### Work task
Copy every line below precisely as it appears.

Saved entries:
====
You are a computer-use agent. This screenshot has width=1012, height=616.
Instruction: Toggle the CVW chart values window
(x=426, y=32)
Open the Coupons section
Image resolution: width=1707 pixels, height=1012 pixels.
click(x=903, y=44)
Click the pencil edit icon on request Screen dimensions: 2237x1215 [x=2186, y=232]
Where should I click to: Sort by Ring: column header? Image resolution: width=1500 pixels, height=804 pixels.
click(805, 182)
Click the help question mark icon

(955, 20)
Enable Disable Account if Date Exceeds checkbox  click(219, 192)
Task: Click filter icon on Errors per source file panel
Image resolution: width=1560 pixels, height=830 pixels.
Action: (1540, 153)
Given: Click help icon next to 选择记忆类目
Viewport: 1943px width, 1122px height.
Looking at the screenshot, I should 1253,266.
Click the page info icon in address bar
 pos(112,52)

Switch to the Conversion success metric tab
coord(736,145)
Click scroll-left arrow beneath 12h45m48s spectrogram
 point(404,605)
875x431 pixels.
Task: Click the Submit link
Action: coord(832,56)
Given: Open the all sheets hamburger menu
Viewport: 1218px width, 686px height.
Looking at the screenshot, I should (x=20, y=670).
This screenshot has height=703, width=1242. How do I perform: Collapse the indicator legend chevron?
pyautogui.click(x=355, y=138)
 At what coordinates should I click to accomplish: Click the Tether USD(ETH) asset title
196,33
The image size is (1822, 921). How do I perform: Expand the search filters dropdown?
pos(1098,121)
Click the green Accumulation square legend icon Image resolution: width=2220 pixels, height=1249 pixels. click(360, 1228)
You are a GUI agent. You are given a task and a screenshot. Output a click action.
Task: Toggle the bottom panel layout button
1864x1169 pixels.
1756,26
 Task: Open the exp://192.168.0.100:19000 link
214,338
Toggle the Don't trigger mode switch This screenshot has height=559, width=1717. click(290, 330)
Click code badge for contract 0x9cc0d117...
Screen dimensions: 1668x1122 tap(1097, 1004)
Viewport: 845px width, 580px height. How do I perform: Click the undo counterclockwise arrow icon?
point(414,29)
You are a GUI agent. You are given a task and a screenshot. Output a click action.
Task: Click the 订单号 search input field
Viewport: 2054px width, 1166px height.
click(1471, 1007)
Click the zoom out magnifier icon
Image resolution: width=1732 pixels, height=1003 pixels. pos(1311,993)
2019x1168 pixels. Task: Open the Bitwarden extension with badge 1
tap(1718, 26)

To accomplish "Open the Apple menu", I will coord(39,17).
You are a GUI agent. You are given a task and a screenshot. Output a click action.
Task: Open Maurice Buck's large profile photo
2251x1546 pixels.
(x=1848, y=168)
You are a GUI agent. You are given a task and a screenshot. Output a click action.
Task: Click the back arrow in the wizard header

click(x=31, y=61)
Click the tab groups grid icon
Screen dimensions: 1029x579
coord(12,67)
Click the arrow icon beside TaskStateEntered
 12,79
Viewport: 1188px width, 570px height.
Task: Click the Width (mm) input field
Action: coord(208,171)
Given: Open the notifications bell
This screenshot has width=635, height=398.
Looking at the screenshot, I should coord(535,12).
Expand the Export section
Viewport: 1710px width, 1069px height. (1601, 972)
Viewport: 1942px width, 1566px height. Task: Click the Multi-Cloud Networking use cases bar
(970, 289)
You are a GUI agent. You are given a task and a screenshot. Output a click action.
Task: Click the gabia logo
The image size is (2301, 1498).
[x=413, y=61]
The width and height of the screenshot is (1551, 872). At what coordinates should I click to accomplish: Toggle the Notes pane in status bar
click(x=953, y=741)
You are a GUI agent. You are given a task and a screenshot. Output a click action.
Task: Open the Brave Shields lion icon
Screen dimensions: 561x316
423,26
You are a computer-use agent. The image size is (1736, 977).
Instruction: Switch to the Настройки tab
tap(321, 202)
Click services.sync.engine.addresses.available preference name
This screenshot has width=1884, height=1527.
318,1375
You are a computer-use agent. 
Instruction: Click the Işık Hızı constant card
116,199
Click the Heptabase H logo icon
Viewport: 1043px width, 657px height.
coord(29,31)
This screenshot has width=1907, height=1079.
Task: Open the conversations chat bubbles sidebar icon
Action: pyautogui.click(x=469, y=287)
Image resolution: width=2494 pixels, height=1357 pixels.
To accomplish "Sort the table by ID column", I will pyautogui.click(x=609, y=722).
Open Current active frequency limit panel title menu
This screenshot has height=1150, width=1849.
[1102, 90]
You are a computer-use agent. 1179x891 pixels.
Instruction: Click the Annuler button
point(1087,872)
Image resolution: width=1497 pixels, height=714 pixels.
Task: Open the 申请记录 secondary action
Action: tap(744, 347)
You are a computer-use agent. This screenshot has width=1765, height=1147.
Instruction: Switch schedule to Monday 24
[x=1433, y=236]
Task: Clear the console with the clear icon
====
### Task solution
You are a computer-use agent. This screenshot has width=1012, height=616.
Instruction: Toggle the CVW chart values window
(x=426, y=32)
Open the Coupons section
Image resolution: width=1707 pixels, height=1012 pixels.
click(x=903, y=44)
Click the pencil edit icon on request Screen dimensions: 2237x1215 [x=2186, y=232]
Where should I click to: Sort by Ring: column header? Image resolution: width=1500 pixels, height=804 pixels.
click(805, 182)
Click the help question mark icon

(955, 20)
Enable Disable Account if Date Exceeds checkbox  click(219, 192)
Task: Click filter icon on Errors per source file panel
Image resolution: width=1560 pixels, height=830 pixels.
Action: (1540, 153)
Given: Click help icon next to 选择记忆类目
Viewport: 1943px width, 1122px height.
Looking at the screenshot, I should 1253,266.
Click the page info icon in address bar
 pos(112,52)

Switch to the Conversion success metric tab
coord(736,145)
Click scroll-left arrow beneath 12h45m48s spectrogram
 point(404,605)
875x431 pixels.
Task: Click the Submit link
Action: coord(832,56)
Given: Open the all sheets hamburger menu
Viewport: 1218px width, 686px height.
Looking at the screenshot, I should (x=20, y=670).
This screenshot has height=703, width=1242. How do I perform: Collapse the indicator legend chevron?
pyautogui.click(x=355, y=138)
 At what coordinates should I click to accomplish: Click the Tether USD(ETH) asset title
196,33
The image size is (1822, 921). How do I perform: Expand the search filters dropdown?
pos(1098,121)
Click the green Accumulation square legend icon Image resolution: width=2220 pixels, height=1249 pixels. click(360, 1228)
You are a GUI agent. You are given a task and a screenshot. Output a click action.
Task: Toggle the bottom panel layout button
1864x1169 pixels.
1756,26
 Task: Open the exp://192.168.0.100:19000 link
214,338
Toggle the Don't trigger mode switch This screenshot has height=559, width=1717. click(290, 330)
Click code badge for contract 0x9cc0d117...
Screen dimensions: 1668x1122 tap(1097, 1004)
Viewport: 845px width, 580px height. How do I perform: Click the undo counterclockwise arrow icon?
point(414,29)
You are a GUI agent. You are given a task and a screenshot. Output a click action.
Task: Click the 订单号 search input field
Viewport: 2054px width, 1166px height.
click(1471, 1007)
Click the zoom out magnifier icon
Image resolution: width=1732 pixels, height=1003 pixels. pos(1311,993)
2019x1168 pixels. Task: Open the Bitwarden extension with badge 1
tap(1718, 26)

To accomplish "Open the Apple menu", I will coord(39,17).
You are a GUI agent. You are given a task and a screenshot. Output a click action.
Task: Open Maurice Buck's large profile photo
2251x1546 pixels.
(x=1848, y=168)
You are a GUI agent. You are given a task and a screenshot. Output a click action.
Task: Click the back arrow in the wizard header

click(x=31, y=61)
Click the tab groups grid icon
Screen dimensions: 1029x579
coord(12,67)
Click the arrow icon beside TaskStateEntered
 12,79
Viewport: 1188px width, 570px height.
Task: Click the Width (mm) input field
Action: coord(208,171)
Given: Open the notifications bell
This screenshot has width=635, height=398.
Looking at the screenshot, I should coord(535,12).
Expand the Export section
Viewport: 1710px width, 1069px height. (1601, 972)
Viewport: 1942px width, 1566px height. Task: Click the Multi-Cloud Networking use cases bar
(970, 289)
You are a GUI agent. You are given a task and a screenshot. Output a click action.
Task: Click the gabia logo
The image size is (2301, 1498).
[x=413, y=61]
The width and height of the screenshot is (1551, 872). At what coordinates should I click to accomplish: Toggle the Notes pane in status bar
click(x=953, y=741)
You are a GUI agent. You are given a task and a screenshot. Output a click action.
Task: Open the Brave Shields lion icon
Screen dimensions: 561x316
423,26
You are a computer-use agent. The image size is (1736, 977).
Instruction: Switch to the Настройки tab
tap(321, 202)
Click services.sync.engine.addresses.available preference name
This screenshot has width=1884, height=1527.
318,1375
You are a computer-use agent. 
Instruction: Click the Işık Hızı constant card
116,199
Click the Heptabase H logo icon
Viewport: 1043px width, 657px height.
coord(29,31)
This screenshot has width=1907, height=1079.
Task: Open the conversations chat bubbles sidebar icon
Action: pyautogui.click(x=469, y=287)
Image resolution: width=2494 pixels, height=1357 pixels.
To accomplish "Sort the table by ID column", I will pyautogui.click(x=609, y=722).
Open Current active frequency limit panel title menu
This screenshot has height=1150, width=1849.
[1102, 90]
You are a computer-use agent. 1179x891 pixels.
Instruction: Click the Annuler button
point(1087,872)
Image resolution: width=1497 pixels, height=714 pixels.
Task: Open the 申请记录 secondary action
Action: tap(744, 347)
You are a computer-use agent. This screenshot has width=1765, height=1147.
Instruction: Switch schedule to Monday 24
[x=1433, y=236]
Task: Clear the console with the clear icon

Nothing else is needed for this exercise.